We live in an age where busyness is worn like a badge of honor. I’ve been in conversations with other women who are literally comparing how busy they are with an urgency so great they can barely let the other person finish a sentence before jumping in to one-up them.
“Oh tell me about it! Every Wednesday night I’m shuffling my daughter to piano lessons, my son to baseball practice, and my other son to karate!”
It’s not that I’m a saint here or anything. I’ve felt the need to appear busy to avoid feeling somehow less-than. I felt it especially when I was transitioning from being a stay-at-home mom to a work-at-home mom and starting my company.
I found myself bragging about all the meetings I was being asked to be in and all the tasks on my to do list. It felt like I was making up for being useless for seven years of at-home motherhood, even though I pride myself on believing that that role is the most important role in the universe. When everyone else is doing something I think it’s only natural to feel like you’re somehow inept if you’re not also doing that thing.
The thing is, when you allow yourself to get so busy, your life begins to happen to you and you’re not really living it anymore. When you fill your calendar, you spend all the in-between time getting ready for the next scheduled event.
You no longer have time to take a walk, read that book you bought on Amazon two months ago, have coffee with a friend (and have more to talk about than how terribly busy you both are), or listen to your daughter talk about the girl who hasn’t been so nice to her at school.

Item-finding records:
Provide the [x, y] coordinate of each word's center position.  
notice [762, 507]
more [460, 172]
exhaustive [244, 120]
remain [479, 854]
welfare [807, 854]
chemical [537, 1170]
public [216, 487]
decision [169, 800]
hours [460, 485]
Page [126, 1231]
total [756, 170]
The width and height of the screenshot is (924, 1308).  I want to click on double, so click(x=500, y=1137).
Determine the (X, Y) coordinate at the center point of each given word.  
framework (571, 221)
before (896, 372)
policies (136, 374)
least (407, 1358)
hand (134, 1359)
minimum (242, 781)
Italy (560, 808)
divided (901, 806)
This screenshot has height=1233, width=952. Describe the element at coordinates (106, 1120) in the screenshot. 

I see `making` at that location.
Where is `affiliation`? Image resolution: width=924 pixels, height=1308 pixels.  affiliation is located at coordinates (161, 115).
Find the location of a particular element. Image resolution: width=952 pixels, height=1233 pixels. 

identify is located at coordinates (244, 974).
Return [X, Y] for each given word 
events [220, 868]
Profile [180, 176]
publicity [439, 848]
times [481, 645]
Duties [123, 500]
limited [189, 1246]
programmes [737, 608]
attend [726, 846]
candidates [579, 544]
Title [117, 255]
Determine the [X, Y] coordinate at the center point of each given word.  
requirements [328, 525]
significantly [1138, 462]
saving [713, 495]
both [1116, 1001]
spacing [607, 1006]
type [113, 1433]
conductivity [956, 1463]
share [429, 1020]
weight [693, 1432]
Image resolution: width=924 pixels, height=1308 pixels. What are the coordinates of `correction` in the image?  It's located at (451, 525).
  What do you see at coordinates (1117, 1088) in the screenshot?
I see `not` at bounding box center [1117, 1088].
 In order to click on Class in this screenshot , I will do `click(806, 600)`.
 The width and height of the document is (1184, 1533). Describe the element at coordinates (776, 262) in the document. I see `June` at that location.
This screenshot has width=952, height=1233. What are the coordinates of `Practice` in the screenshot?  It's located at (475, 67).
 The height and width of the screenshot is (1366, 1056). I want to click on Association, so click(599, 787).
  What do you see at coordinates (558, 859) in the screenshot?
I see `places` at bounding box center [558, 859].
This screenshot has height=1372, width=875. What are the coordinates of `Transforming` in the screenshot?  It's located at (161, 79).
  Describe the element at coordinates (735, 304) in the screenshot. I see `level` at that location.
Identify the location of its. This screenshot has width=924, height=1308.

EXERCISE INSTRUCTIONS:
a) Retype the part of the essay on busyness that begins with the words "You no longer" and stops after "her at school.".
b) Write what comes next in the essay on busyness, continuing after its final sentence.

EXERCISE RESULTS:
a)
You no longer have time to take a walk, read that book you bought on Amazon two months ago, have coffee with a friend (and have more to talk about than how terribly busy you both are), or listen to your daughter talk about the girl who hasn’t been so nice to her at school.

b)
We are becoming less available to ourselves and less available to the people around us. We are missing the point and it’s really hurting our world. If you don’t have time to take care of yourself and do things that bring you joy, you’re going to end up overworked, unhappy, and quite possibly depressed. Trust me, I’ve been there.
We need to stop being victims of what everyone else is doing, stop filling our calendar so dang high, and start asking ourselves if our schedules reflect the life we want to have lived when we’re eighty.
What would happen if you started telling your time where to go and removing the things on your calendar that don’t line up with your end goal? This doesn’t mean you have to become a Type A personality who lives by the schedule (that freaks me out and I could never not be spontaneous) but the fact is that if you want to live an intentional life, you have to plan to be intentional. Spontaneity has little to do with it.
As someone whose life is generally insane (I have four kids under eight, I homeschool and run my own business from home- not bragging, it’s that busy all on its own), I’ve had to really get serious about how I’m spending my days and what goes on my calendar.
There are a few things I’ve learned about decluttering my calendar, clearing the chaos in my schedule, and being truly intentional about how I’m spending my time.
>> Note: I’ve always wanted to write a “10 things” blog post but I never end up with ten things (I think everyone else is forcing it because they always end up with the perfect ten). But this time it happened. And I have to say I did a happy dance when I ended up with TEN perfect things, because I’m a huge dork. Anyway….
10 Ways to Declutter Your Calendar & Get Intentional With Your Time
Question all reoccurring events and commitments.
Just because you’ve always done something or you’ve been a part of it for x amount of time doesn’t mean it’s right for you in this season.
Have you always been a table leader at your Bible study but when you think about the coming season you cringe? Back out. They’ll be fine, I promise. I give you permission to think of yourself here and remove yourself from any commitments that used too fit you but don’t anymore.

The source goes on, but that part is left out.